:: DO THIS ::
Copy out the listing below verbatim, beginning with the line that contains "The width and height of the screenshot is (1605, 895)." and continuing through the line that contains "Click the Total".

----

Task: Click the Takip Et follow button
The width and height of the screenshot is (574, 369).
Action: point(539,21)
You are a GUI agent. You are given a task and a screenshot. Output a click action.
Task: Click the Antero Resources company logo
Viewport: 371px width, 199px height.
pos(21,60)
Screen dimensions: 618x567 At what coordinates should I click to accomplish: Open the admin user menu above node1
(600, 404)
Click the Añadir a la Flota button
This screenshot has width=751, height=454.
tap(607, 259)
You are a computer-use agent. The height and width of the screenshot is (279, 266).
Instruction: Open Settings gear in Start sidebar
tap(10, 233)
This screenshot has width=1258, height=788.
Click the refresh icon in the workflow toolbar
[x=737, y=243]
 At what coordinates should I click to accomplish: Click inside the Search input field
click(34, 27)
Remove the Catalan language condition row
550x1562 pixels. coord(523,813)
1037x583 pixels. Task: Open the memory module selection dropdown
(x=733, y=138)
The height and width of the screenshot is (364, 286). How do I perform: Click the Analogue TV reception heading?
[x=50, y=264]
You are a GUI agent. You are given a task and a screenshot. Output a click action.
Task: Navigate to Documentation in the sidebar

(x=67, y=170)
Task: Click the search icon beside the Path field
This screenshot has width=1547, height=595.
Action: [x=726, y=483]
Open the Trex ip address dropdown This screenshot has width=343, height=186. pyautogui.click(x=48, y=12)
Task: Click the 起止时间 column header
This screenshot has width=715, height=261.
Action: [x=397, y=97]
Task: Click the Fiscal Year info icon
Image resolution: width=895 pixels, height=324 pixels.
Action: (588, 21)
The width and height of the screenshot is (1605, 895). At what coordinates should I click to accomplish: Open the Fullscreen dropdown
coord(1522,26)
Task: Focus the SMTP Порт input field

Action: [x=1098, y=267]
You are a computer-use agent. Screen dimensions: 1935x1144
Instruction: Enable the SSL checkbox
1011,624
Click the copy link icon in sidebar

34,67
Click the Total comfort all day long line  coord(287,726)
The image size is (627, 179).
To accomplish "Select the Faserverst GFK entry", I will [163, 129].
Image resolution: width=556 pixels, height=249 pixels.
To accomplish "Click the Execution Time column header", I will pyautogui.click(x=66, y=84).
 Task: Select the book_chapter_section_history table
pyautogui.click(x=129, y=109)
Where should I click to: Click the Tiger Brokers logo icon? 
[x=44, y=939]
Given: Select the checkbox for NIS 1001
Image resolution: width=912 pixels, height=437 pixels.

----

:: FULL RESPONSE ::
The width and height of the screenshot is (1605, 895). At what coordinates should I click to accomplish: Open the Fullscreen dropdown
coord(1522,26)
Task: Focus the SMTP Порт input field

Action: [x=1098, y=267]
You are a computer-use agent. Screen dimensions: 1935x1144
Instruction: Enable the SSL checkbox
1011,624
Click the copy link icon in sidebar

34,67
Click the Total comfort all day long line  coord(287,726)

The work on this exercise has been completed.